As I cut my apple yesterday morning, I thought about Preston picking out apples for his family and realized that Jim, my husband, has likely never, ever bought an apple. Not for his family, not for himself. I buy the apples. All the apples...which are usually gala because those are what I like. Even when the girls lived at home, I was the family apple buyer.

Considering my apple for yesterday's breakfast and all the apples I've bought in the past while Jim has never bought a single one, I thought of some other things that Jim has never done in our 30+ years together. Things he's never done because I did them. For example:

Five things my husband has never done (because I did/do)

1. Not only has Jim never bought apples, he's never done the weekly shopping for our household.

2. He's never wrapped all the Christmas gifts. Or birthday gifts.

3. He's never played Tooth Fairy.

4. He's never done the back-to-school shopping. Or any clothes shopping with and for our daughters. (A special hell all its own, one you may know if you've had teen daughters.)

5. He's never cooked breakfast for the family.

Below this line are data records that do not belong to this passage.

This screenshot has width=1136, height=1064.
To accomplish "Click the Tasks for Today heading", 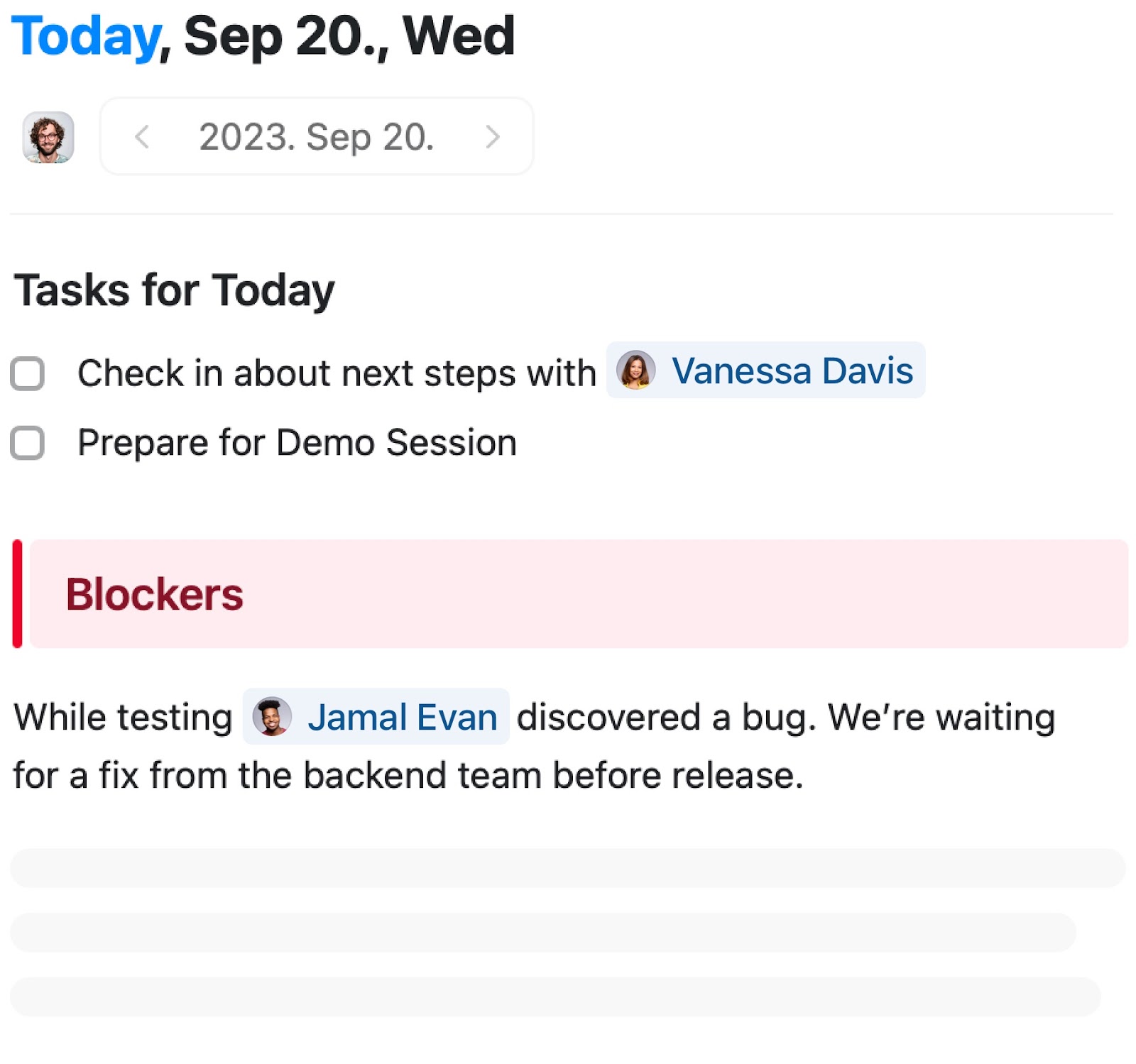I will pyautogui.click(x=174, y=290).
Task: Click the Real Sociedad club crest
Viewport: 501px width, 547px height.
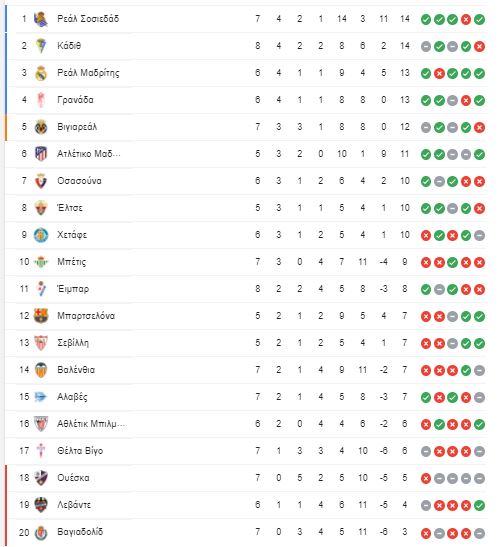Action: point(41,19)
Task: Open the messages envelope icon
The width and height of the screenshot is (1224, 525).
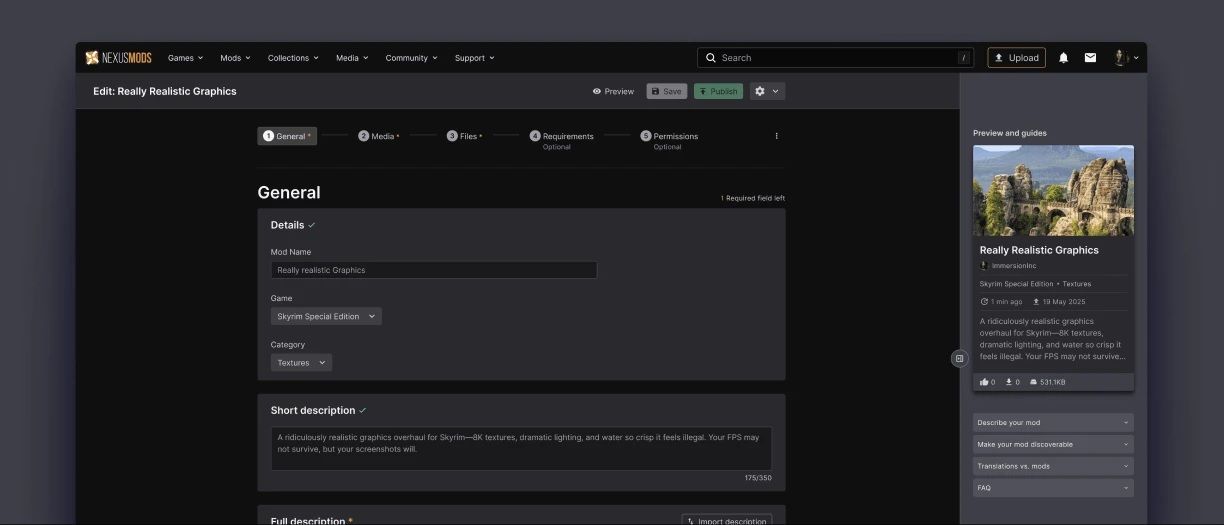Action: tap(1090, 58)

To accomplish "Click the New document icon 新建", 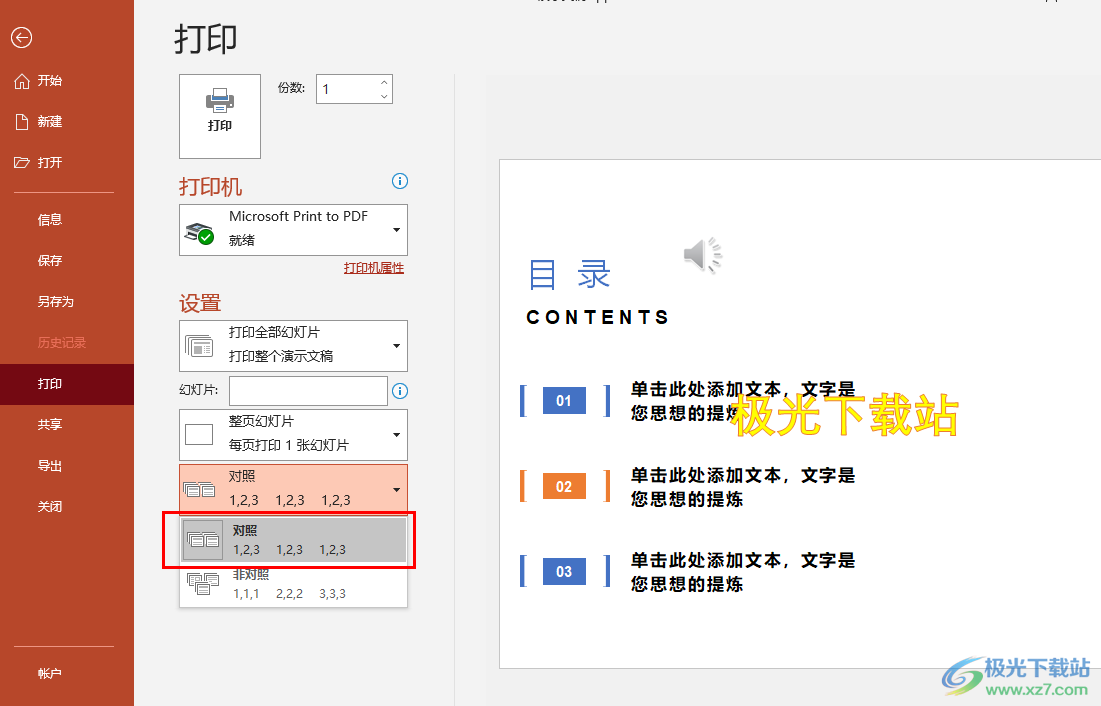I will 22,122.
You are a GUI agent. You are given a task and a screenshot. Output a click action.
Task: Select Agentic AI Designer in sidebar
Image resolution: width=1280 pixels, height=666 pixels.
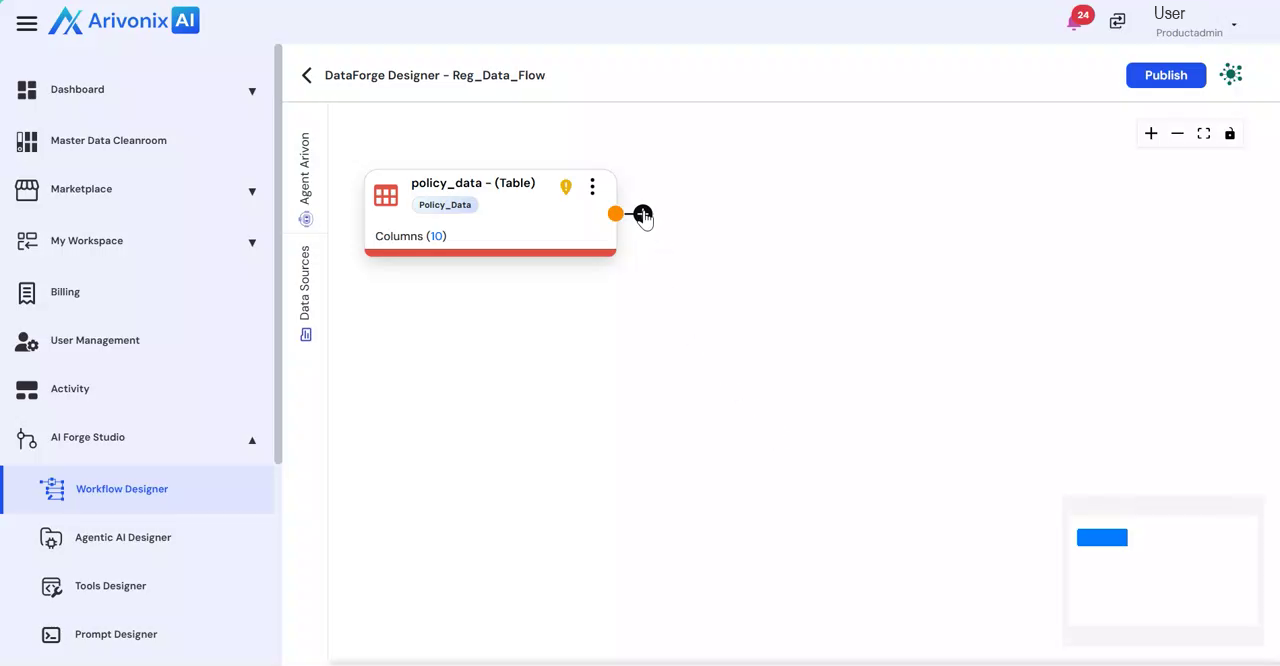click(123, 538)
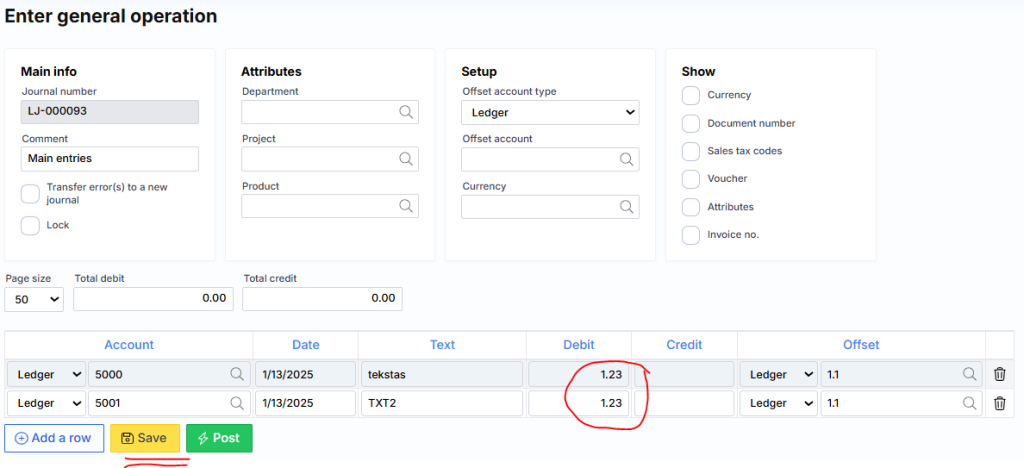Open Offset account lookup search icon
The height and width of the screenshot is (468, 1024).
(626, 159)
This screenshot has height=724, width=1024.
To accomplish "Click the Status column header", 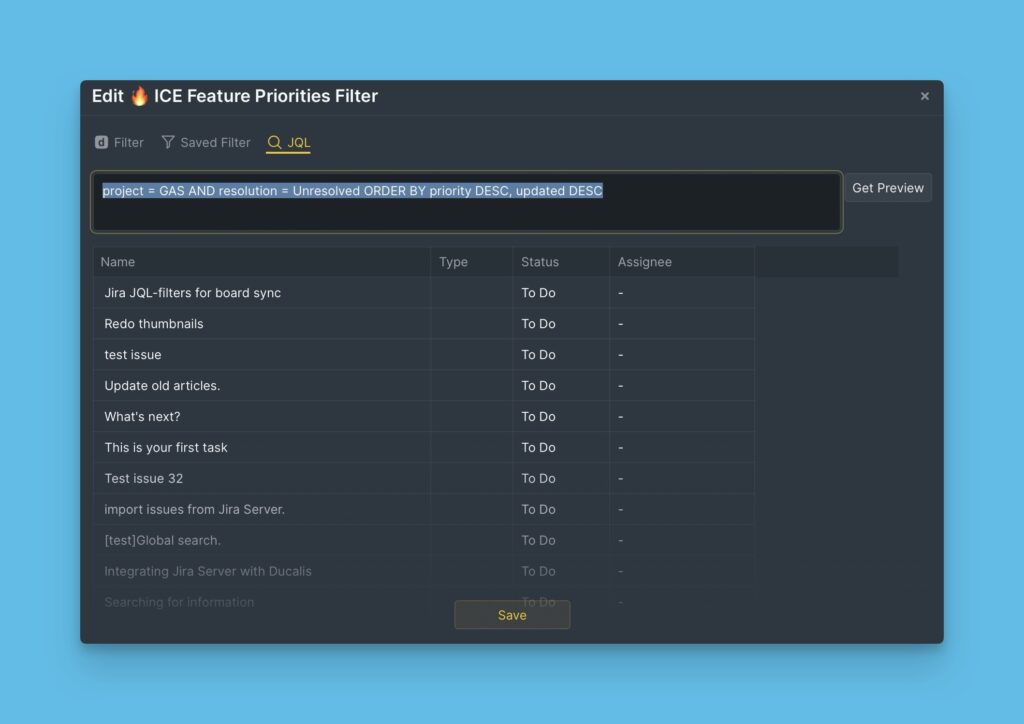I will [x=539, y=261].
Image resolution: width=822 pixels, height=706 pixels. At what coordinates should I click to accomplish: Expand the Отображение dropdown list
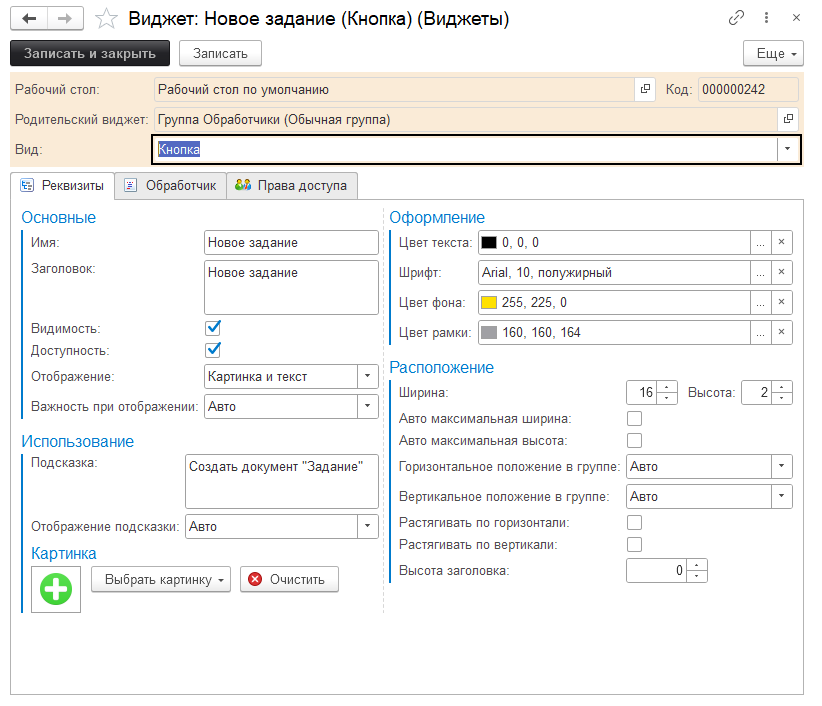[369, 376]
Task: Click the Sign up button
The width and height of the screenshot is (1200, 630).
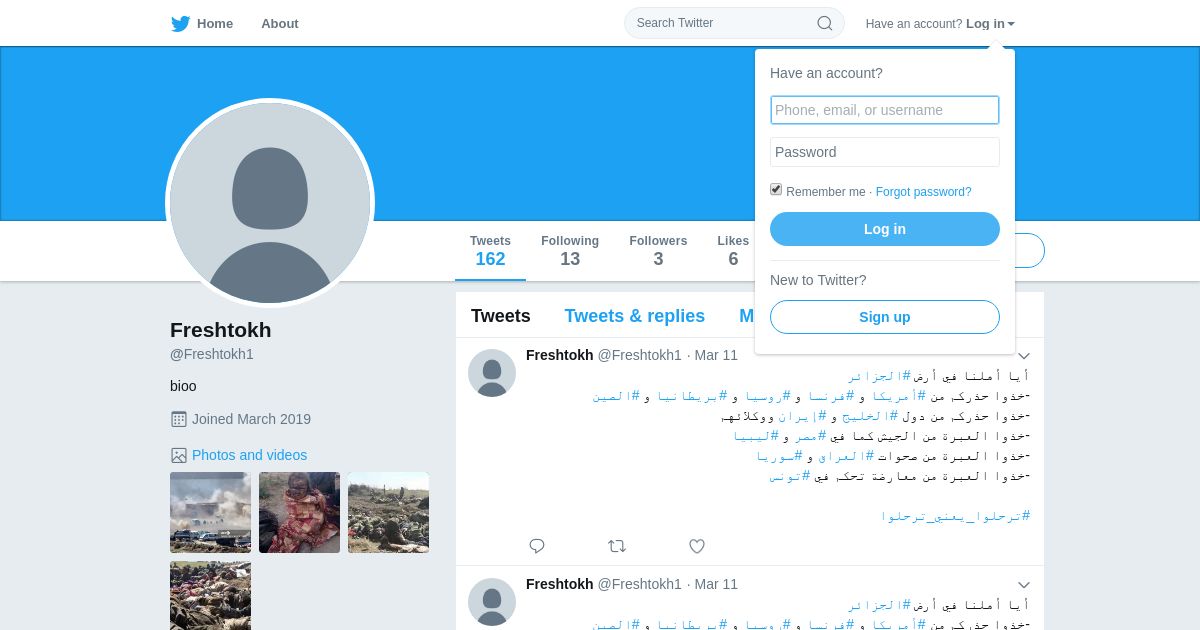Action: click(x=885, y=317)
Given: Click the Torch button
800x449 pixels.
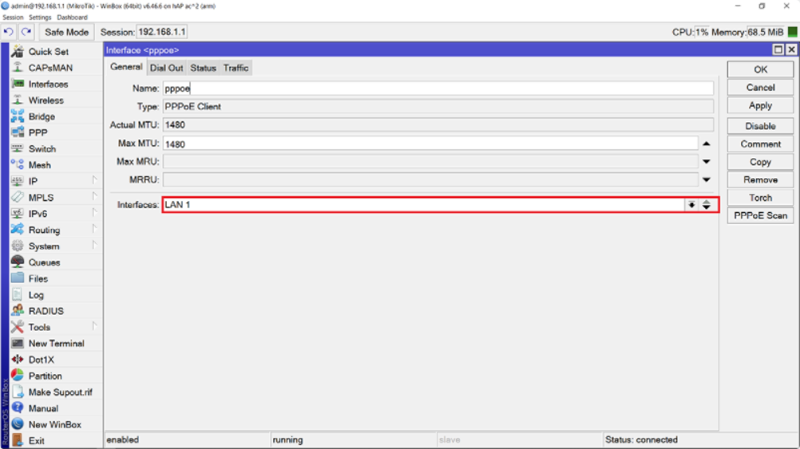Looking at the screenshot, I should pos(760,198).
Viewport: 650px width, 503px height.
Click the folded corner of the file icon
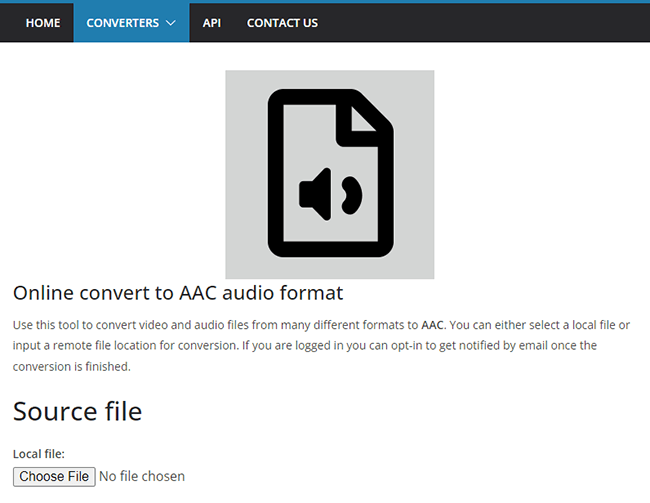point(363,119)
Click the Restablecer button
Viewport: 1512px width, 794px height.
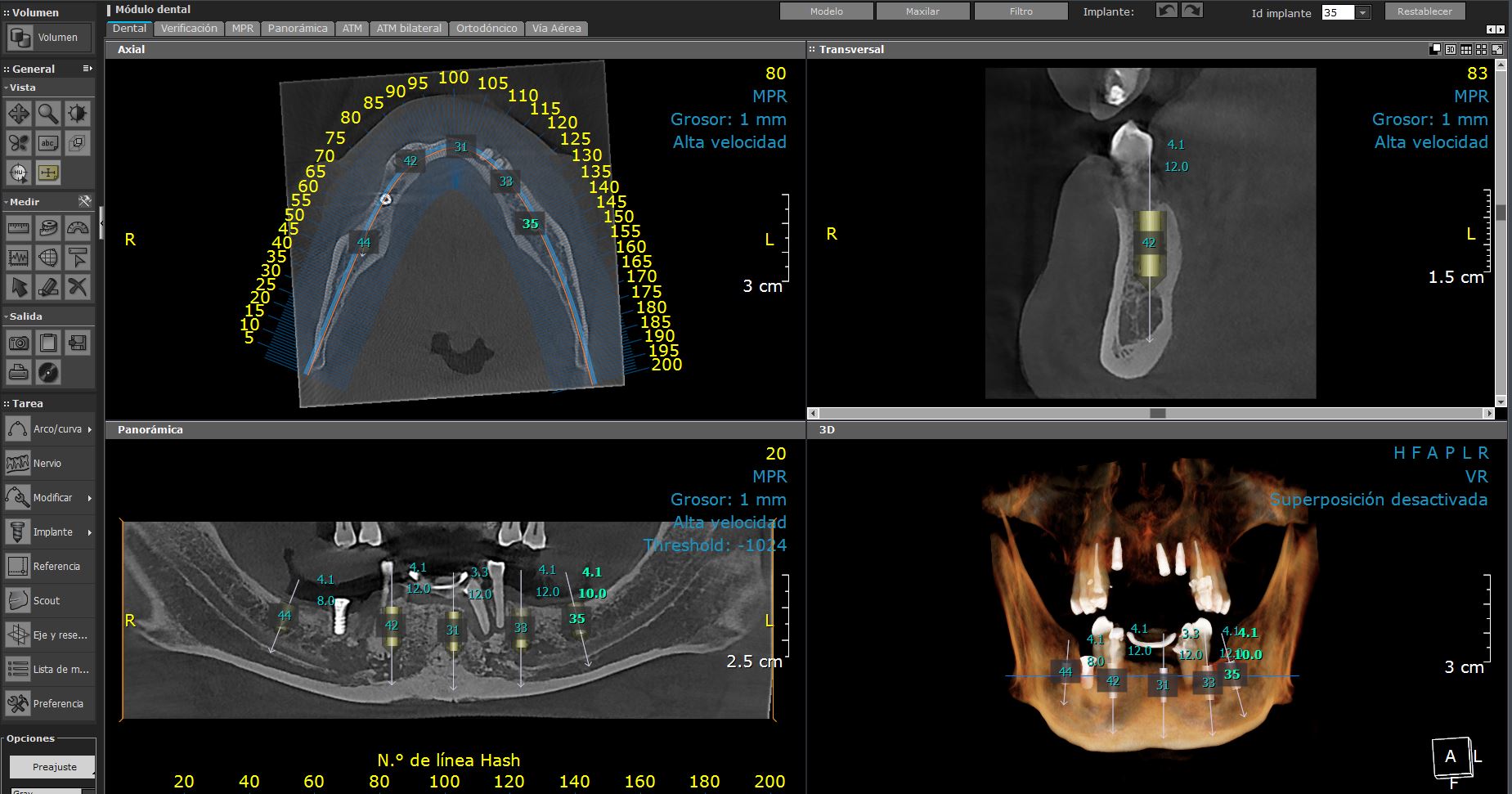(x=1425, y=11)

Seeing how it's the political season, though, and I don't want to seem as mud-slinging as those running for office, in the interest of providing fair and balanced coverage here on Grandma's Briefs, I offer this:

Five things I have never done (because my husband did/does)

1. I've never changed a tire. Ever. Embarrassing but true.

2. I've never climbed an extension ladder and hung holiday lights on the outside of our house.

3. I've never worked three jobs at one time to keep our family afloat.

4. I've never wired a light fixture, a ceiling fan, an outlet that needed repair.

5. I've never changed a catheter bag. He did—mine, twenty or so years ago during an especially scary time. (Probably more scary for him than me, to be honest.)

Now is the place in my post that I should be wrapping it all up with a point. That point, though, has morphed, the more I wrote, the more I considered my lists.

I originally planned to point out what a helpful son-in-law I have, for Preston not only buys apples and has even done the weekly shopping, he changes poopy diapers and bathes my grandsons pert-near as often as does my daughter. While that's cool and admirable and something I appreciate, it's no longer my point.

My point now is this: Who needs a husband to buy freakin' apples when they're willing to change your pee bag?

Not me.

photo: stock.xchng

Today's question:

What is your favorite kind of apple? (Bet that's not the question you expected, is it?)